I'm trying to create a scraper for olx website (www.olx.pl) using requests and beautifulsoup. I don't have any problems with most of data, but the phone number is hidden (One has to first click it). I've already tried to use chrome inspect to see what is happening in the "Network" tab when I click it manually. There is an ajax request with this information "?pt=5d1480fbad0a1f2006e865bfdf7a6fb07f244b82e17ab0ea4c5eaddc43f9da391b098e1926642564ffb781655d55be270c6913f7526a08298f43b24c0169636b" This is the phoneToken which may be found in the website source (it changes on each page load). I tried to send this kind of request using requests library, but I got "000 000 000" in response. I can get the phone number using Selenium, but it is so slow to load.
The question is: Is there a way to get around those security phone tokens? or How to speed up Selenium to scrape phone number in let's say 1-2sec?

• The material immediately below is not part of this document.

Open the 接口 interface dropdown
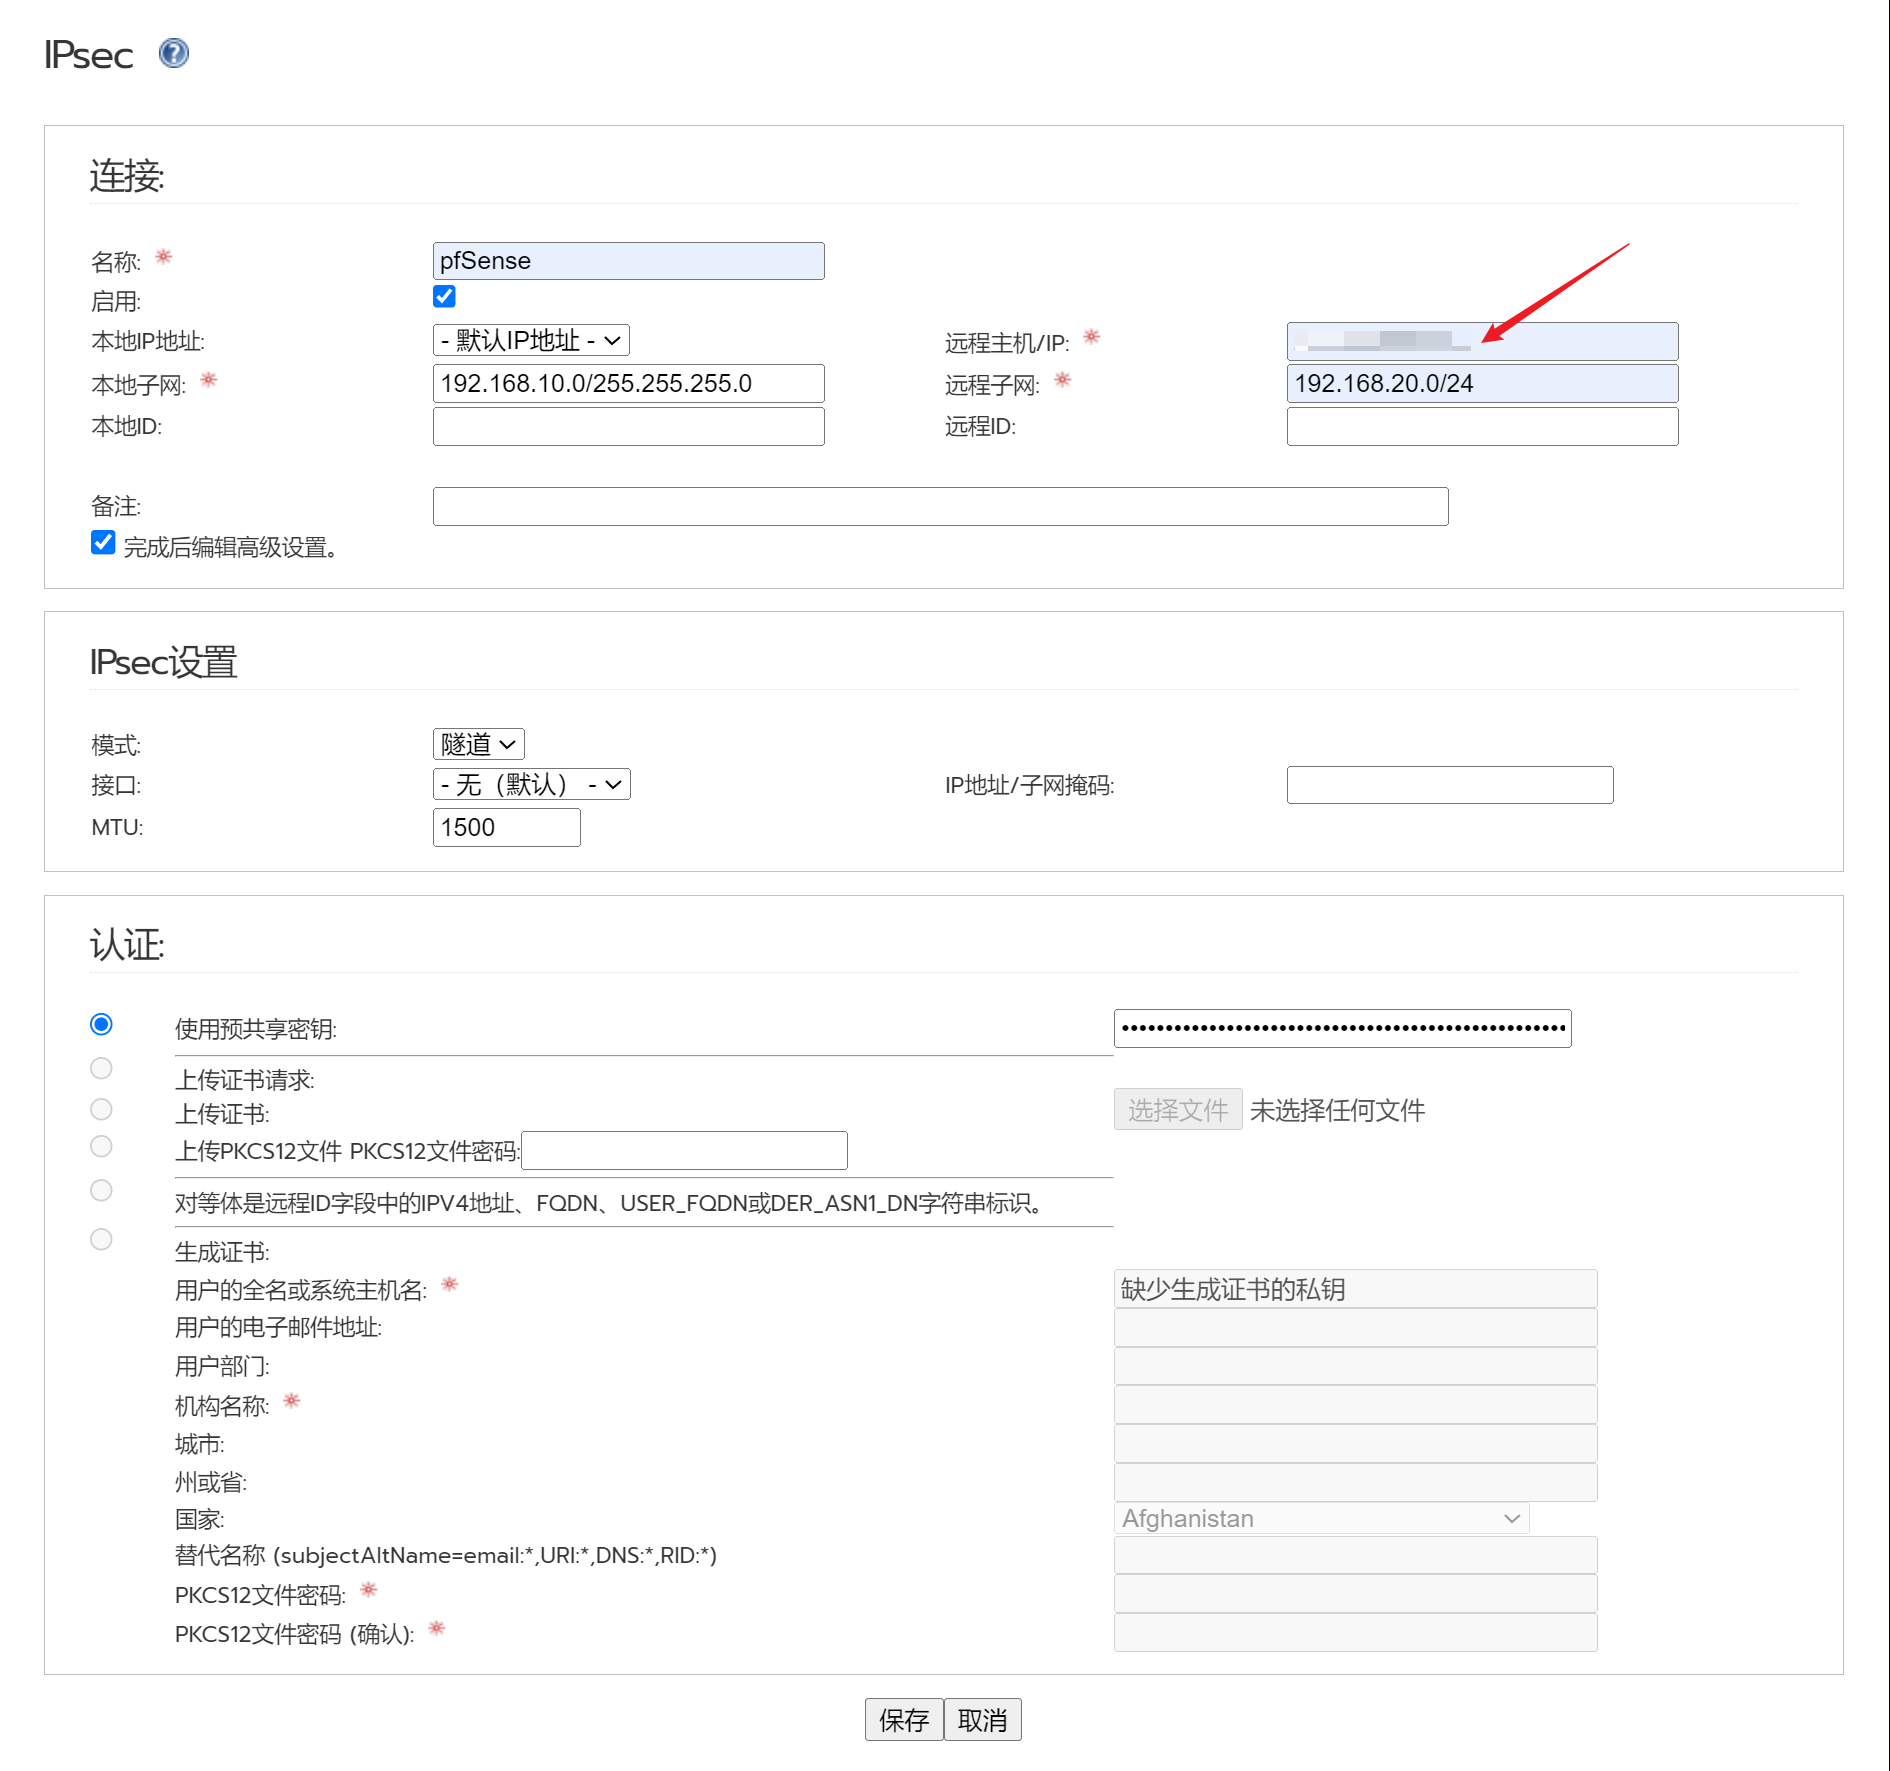Viewport: 1890px width, 1771px height. point(530,785)

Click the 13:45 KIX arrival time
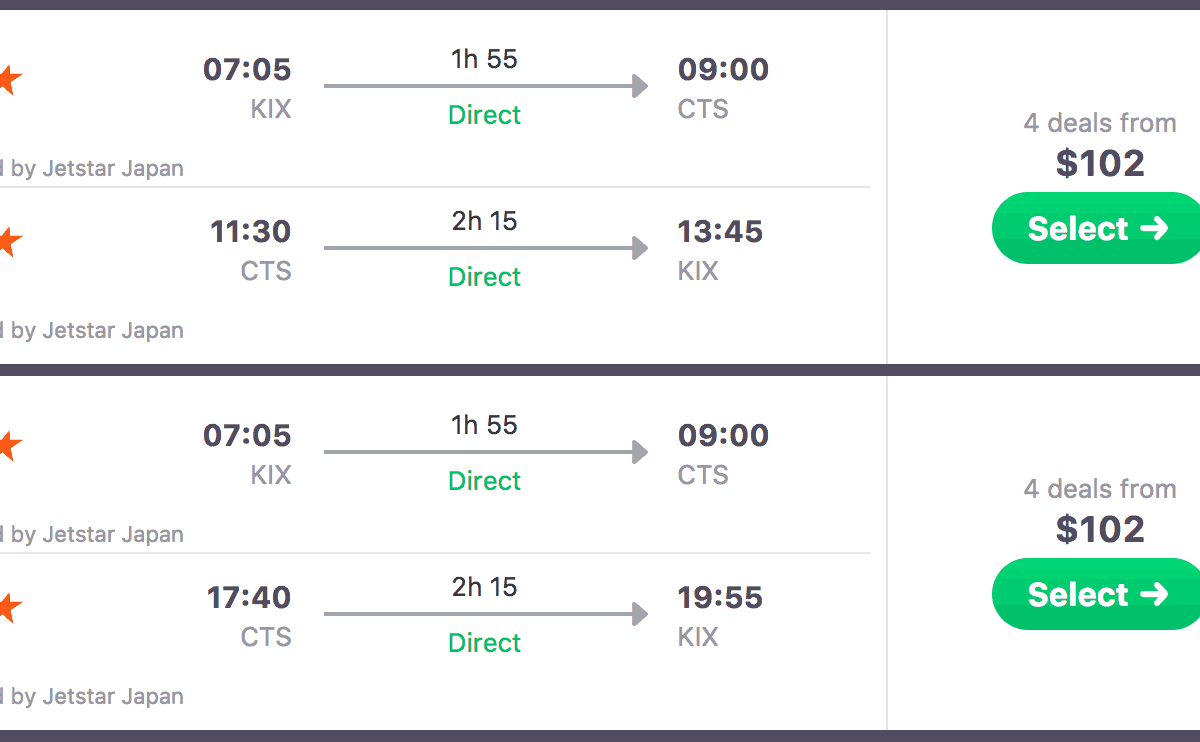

Ad example: https://www.olx.pl/561666735
EDIT: Actually, now in response I get the message that my IP address is blocked. (But only using requests, ip is not blocked when I load page manually). Unfortunately I made some changes and I can't reproduce the code, to get '000 000 000' in response. This is part of my code right now.
def scrape_phone(id):
s = requests.Session()
url = "https://www.olx.pl/{}".format(id)
response = s.get(url, headers=headers)
page_text = response.text
# getting short id
index_of_short_id = page_text.index("'id':'")
short_id = page_text[index_of_short_id:index_of_short_id+11].split("'")[-1]
# getting phone token
index_of_token = page_text.index("phoneToken")
phone_token = page_text[index_of_token+10:index_of_token+150].split("'")[1]
url = "https://www.olx.pl/ajax/misc/contact/phone/{}".format(short_id)
data = {
'pt': phone_token
}
response = s.post(url, data=data, headers=headers)
print(response.text)
scrape_phone(540006276)